#### Given problem
Convert the data below into a Markdown table with the columns Row and Line. Start with the first line, go on through the line that contains "شفرات قاطع الفرشاة (38, 212)", number each row, and leave out blank lines.

(Records from a collection)
___
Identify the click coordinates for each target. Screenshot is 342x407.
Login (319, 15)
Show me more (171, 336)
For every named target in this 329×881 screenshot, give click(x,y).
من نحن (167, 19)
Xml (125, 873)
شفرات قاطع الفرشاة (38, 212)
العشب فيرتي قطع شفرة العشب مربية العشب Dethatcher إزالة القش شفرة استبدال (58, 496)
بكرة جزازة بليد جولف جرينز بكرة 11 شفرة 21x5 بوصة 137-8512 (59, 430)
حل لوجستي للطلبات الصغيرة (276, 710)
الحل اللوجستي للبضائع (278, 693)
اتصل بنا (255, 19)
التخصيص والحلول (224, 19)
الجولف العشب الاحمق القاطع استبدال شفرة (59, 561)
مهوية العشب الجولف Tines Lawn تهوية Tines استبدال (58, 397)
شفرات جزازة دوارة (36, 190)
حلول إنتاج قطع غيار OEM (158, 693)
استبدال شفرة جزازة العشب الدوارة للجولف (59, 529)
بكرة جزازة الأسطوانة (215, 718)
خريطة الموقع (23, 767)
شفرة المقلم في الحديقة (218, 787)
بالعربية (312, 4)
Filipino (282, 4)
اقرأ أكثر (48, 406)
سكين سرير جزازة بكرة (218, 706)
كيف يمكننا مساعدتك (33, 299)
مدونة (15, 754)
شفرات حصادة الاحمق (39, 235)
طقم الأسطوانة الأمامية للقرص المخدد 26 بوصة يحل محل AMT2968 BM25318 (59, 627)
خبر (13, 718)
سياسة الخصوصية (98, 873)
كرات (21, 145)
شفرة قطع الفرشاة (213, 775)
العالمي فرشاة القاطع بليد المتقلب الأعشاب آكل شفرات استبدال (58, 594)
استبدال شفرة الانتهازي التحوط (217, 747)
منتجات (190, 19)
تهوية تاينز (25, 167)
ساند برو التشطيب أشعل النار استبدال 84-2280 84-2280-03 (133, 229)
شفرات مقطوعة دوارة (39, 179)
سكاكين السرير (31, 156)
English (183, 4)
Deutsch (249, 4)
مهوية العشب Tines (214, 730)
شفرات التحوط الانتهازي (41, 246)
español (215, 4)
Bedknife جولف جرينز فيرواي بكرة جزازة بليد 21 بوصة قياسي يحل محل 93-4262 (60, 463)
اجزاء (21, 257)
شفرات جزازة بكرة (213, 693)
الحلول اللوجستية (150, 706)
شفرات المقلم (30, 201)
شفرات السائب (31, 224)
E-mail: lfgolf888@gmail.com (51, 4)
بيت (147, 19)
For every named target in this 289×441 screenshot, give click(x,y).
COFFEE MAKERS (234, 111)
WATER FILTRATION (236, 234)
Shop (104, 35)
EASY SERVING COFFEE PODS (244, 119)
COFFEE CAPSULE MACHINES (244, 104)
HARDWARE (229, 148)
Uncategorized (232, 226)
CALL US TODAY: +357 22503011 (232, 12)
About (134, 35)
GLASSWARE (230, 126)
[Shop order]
___
#### Task answer
| Row | Line |
|---|---|
| 1 | Identify the click coordinates for each target. Screenshot is 342x407. |
| 2 | Login (319, 15) |
| 3 | Show me more (171, 336) |
| 4 | For every named target in this 329×881 screenshot, give click(x,y). |
| 5 | من نحن (167, 19) |
| 6 | Xml (125, 873) |
| 7 | شفرات قاطع الفرشاة (38, 212) |